Énoncé 1 =>
D'après l'extrait fourni, quelle est la seule langue indo-européenne qui connaît la règle τά ζῶα τρέχει ?

Extrait fourni =>
● ● ● ● ●

Ici, il est vrai, nous rencontrons une objection d’un autre genre. Le neutre n’a pas de véritable pluriel, nous dit-on. Cet a qui le désigne exprime tout au plus une notion collective qui n’entraîne pas nécessairement le verbe au pluriel. C’est ainsi que s’explique la règle bien connue de la grammaire grecque : τά ζῶα τρέχει. Nous appelons ici l’attention sur une observation curieuse de Bopp : ce savant orientaliste avait remarqué que dans le zend les substantifs sont déclinés volontiers au pluriel comme si tous ils étaient du genre neutre. La différence des sexes, et partant celle des genres, disparaissent dans le grand nombre. Il en résulte une confusion plus grande, et d’autant plus regrettable que ces pluriels du genre neutre ne s’accordent pas toujours, quant au genre, avec les pronoms et adjectifs qui s’y rapportent[1].

Toutefois, parmi les langues indo-européennes, le grec seul connaît la règle : τά ζῶα τρέχει. Il faut sortir de cette famille ; il faut aller jusqu’à l’albanais[2], et notamment jusqu’à l’arabe et à l’égyptien, pour lui trouver des analogues. Dèés lors il paraît plus que vraisemblable que des pluriels neutres en -âni ont servi de modèle à tous les autres de la langue sanscrite ; que la nasale se sera introduite à peu près dans tous sans exception. Plus tard, lorsqu’à côté des formes vanâni, purâni, varîni se montraient les formes plus concises vanâ, para, varî, les autres

  1. Bopp, I, p. 456.
  2. Hahn, Albanesische Studien ; Grammatik, p. 39.

● ● ● ● ●

Liste fournie =>

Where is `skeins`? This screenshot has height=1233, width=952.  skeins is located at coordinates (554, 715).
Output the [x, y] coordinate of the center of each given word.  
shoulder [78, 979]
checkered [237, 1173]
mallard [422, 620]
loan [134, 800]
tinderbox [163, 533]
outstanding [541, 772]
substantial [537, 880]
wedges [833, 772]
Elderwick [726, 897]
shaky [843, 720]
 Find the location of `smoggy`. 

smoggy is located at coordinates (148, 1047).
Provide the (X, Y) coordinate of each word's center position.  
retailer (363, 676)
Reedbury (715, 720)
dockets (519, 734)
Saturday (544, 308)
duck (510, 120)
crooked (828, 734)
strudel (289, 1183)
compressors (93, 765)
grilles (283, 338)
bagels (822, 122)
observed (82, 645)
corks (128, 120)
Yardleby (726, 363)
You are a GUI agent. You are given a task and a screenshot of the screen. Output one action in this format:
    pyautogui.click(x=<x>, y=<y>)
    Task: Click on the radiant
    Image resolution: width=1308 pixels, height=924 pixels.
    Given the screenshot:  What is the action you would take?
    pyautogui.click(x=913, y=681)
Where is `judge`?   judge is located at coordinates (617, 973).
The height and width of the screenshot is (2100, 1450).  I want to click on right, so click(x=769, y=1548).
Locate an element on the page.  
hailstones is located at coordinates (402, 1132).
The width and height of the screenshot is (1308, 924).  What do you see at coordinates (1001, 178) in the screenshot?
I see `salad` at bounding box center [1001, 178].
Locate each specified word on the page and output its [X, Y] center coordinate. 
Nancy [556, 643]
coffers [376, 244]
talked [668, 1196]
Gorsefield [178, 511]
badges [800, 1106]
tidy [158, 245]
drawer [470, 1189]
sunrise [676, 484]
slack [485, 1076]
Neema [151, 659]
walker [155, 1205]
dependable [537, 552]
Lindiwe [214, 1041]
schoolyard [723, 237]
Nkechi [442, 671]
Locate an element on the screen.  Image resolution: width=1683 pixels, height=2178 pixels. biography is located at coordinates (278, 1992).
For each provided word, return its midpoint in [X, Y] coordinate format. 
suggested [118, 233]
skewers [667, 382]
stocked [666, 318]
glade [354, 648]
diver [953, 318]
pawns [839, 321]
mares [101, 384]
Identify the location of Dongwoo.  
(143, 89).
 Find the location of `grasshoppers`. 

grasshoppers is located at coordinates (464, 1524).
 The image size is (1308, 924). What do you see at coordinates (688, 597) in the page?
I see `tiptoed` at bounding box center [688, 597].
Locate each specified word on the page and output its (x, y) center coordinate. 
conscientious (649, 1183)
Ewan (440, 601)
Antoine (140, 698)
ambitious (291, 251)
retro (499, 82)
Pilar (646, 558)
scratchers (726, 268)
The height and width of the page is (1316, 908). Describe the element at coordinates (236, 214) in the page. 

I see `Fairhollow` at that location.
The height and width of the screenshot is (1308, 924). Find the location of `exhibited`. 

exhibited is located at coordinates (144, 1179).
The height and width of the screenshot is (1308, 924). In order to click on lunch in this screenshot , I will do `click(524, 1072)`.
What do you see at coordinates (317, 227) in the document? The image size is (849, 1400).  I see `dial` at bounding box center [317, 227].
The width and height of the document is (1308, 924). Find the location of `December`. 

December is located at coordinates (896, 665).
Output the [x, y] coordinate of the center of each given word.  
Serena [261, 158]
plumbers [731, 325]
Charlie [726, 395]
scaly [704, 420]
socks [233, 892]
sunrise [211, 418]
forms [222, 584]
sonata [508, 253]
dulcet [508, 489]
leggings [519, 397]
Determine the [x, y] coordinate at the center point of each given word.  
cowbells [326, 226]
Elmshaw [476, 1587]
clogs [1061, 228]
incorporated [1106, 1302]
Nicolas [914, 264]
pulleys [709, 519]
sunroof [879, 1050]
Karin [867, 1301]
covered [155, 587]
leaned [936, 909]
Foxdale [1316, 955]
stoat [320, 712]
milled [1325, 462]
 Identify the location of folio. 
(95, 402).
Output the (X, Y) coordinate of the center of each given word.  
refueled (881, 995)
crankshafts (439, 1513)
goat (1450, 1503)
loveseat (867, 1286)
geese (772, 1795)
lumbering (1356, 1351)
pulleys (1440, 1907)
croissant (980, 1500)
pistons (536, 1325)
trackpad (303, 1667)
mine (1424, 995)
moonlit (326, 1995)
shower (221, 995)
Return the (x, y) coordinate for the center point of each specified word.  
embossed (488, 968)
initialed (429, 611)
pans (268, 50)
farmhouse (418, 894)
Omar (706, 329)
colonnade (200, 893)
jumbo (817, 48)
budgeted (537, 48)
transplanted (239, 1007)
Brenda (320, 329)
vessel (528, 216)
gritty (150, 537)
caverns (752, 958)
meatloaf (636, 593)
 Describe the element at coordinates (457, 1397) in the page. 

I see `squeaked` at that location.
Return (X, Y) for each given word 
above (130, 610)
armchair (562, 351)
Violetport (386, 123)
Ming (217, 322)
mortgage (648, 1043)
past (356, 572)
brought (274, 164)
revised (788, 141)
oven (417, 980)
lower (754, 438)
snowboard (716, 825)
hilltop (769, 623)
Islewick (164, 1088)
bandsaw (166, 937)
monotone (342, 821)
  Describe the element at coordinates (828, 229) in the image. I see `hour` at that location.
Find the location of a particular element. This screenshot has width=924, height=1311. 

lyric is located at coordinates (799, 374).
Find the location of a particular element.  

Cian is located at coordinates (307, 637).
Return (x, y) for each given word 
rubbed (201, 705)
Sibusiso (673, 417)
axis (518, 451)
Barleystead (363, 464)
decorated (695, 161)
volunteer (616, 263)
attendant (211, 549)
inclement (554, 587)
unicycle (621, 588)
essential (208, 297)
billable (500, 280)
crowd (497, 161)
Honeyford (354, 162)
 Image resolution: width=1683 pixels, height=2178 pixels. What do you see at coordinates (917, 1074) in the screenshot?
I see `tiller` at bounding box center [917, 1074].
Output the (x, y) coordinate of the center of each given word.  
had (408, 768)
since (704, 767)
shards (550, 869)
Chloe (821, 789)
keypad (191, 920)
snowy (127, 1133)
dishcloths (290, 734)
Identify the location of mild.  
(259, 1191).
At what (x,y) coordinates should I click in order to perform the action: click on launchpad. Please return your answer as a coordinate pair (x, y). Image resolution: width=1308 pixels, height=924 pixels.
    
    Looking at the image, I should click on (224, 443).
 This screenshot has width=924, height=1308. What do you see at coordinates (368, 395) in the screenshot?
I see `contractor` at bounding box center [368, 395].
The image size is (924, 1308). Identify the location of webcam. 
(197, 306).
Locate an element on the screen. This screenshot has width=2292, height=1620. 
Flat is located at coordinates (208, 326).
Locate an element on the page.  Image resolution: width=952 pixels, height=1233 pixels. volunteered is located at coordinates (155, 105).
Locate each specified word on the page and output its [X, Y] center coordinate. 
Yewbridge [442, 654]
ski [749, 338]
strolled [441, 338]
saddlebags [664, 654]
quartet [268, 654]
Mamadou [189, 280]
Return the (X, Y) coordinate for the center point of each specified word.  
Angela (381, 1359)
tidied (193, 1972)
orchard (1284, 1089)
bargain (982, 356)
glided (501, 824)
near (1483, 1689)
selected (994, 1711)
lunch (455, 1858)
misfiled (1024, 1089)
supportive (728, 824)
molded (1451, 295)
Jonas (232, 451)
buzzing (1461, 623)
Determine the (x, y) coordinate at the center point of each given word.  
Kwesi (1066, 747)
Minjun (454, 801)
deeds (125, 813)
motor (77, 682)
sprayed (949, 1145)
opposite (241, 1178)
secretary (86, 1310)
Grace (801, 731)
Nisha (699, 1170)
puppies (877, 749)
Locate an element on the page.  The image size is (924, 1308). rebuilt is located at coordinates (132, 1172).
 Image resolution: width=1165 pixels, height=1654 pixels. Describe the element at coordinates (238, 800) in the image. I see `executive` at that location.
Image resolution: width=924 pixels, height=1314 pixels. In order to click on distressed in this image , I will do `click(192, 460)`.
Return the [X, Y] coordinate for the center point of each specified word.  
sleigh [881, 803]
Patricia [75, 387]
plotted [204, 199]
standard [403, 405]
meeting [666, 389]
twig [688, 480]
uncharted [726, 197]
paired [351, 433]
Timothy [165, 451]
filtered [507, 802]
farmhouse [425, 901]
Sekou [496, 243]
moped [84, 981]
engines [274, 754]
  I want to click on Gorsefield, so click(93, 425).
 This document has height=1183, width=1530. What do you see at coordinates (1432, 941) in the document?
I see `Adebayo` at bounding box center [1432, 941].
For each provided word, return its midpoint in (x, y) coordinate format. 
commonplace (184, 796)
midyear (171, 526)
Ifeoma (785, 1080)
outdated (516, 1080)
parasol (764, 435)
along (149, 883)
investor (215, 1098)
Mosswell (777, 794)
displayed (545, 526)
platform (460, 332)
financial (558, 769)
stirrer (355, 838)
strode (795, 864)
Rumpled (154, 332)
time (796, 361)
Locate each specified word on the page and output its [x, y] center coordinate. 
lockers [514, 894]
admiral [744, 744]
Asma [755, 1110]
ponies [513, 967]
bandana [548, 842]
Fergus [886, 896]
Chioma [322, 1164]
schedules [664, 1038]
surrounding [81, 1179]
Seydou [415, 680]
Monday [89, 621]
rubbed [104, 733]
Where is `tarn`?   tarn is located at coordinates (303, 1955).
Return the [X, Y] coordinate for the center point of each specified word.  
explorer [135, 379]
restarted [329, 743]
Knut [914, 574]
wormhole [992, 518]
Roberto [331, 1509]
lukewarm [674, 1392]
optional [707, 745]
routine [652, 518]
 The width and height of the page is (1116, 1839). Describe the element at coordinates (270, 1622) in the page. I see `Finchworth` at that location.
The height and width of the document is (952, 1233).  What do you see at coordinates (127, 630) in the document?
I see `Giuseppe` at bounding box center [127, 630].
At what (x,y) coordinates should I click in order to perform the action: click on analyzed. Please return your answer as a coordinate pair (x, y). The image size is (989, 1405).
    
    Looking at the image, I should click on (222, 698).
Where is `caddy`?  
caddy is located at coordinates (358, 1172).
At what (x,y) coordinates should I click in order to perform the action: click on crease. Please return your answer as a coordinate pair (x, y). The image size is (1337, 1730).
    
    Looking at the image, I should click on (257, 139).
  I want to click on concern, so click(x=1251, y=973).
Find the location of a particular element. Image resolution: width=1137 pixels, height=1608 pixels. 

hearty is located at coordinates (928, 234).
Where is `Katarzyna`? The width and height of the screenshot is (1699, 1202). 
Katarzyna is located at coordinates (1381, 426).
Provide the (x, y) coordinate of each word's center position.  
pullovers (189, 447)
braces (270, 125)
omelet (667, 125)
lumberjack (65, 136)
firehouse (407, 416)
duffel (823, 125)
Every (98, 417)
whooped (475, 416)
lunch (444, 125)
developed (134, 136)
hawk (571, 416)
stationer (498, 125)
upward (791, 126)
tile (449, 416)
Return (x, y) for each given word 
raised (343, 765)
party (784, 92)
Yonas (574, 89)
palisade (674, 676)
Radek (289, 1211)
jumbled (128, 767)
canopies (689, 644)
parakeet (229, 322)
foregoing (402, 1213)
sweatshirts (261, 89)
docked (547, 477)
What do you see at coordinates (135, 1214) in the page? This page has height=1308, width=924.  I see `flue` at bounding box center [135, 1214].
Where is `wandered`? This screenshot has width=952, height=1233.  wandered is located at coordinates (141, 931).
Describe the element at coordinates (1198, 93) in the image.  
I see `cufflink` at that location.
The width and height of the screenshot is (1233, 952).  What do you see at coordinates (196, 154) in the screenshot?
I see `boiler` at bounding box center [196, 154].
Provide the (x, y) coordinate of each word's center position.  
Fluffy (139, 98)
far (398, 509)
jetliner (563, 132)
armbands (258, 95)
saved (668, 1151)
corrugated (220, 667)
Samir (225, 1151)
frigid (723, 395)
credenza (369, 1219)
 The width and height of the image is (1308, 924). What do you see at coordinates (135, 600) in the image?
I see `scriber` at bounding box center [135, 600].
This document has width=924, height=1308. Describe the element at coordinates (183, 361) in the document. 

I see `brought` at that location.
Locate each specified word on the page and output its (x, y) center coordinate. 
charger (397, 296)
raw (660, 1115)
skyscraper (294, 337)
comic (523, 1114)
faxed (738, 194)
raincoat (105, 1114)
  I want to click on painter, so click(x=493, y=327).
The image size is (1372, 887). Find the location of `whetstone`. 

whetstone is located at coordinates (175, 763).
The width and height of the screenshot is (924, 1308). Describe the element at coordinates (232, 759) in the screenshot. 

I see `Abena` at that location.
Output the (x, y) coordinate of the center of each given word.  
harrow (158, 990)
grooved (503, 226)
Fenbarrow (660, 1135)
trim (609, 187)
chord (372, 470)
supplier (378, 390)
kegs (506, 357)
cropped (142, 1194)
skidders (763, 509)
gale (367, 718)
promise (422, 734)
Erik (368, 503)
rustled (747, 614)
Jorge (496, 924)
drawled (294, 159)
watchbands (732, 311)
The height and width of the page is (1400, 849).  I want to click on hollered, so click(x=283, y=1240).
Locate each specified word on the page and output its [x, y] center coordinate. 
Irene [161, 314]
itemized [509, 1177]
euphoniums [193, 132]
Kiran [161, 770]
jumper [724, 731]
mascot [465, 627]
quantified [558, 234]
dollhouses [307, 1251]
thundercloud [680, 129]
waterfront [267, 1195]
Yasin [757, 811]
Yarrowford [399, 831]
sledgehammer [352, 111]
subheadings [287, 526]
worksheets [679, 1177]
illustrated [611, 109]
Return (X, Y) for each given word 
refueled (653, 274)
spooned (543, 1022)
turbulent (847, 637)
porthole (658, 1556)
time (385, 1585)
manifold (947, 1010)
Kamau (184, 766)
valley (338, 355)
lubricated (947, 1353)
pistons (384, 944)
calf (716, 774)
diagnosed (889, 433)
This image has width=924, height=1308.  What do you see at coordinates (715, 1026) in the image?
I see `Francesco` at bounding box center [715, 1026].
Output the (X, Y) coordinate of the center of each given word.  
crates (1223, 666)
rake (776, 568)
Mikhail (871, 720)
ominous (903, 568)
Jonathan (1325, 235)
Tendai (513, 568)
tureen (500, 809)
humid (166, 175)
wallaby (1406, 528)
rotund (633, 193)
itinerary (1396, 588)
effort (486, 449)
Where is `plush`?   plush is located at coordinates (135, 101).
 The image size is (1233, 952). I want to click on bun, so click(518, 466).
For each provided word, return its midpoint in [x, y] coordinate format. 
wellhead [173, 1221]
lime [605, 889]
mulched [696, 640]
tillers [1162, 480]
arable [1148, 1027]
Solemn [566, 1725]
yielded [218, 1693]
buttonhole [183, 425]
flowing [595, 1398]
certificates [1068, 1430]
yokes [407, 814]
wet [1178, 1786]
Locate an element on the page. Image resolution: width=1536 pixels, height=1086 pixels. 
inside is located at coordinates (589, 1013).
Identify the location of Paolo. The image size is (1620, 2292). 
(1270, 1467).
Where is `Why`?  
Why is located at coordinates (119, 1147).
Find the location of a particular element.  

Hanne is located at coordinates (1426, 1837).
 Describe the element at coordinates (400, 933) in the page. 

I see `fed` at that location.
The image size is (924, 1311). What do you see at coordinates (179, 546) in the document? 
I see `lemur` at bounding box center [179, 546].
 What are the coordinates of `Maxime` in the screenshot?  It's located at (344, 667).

● ● ● ● ●

Énoncé 2 =>
Dans la liste, recopiez le passage allant de la ligne contenant « quantified [558, 234] » jusqu'à la ligne contenant « turbulent (847, 637) », ces deux lignes incluses, consignes comprises, en augmentant de 54 chaque coordonnée des réponses. Ne donnez que ces lignes.

Solution 1 =>
Le grec.

Solution 2 =>
quantified [612, 288]
dollhouses [361, 1305]
thundercloud [734, 183]
waterfront [321, 1249]
Yasin [811, 865]
Yarrowford [453, 885]
sledgehammer [406, 165]
subheadings [341, 580]
worksheets [733, 1231]
illustrated [665, 163]
Return (X, Y) for each given word 
refueled (707, 328)
spooned (597, 1076)
turbulent (901, 691)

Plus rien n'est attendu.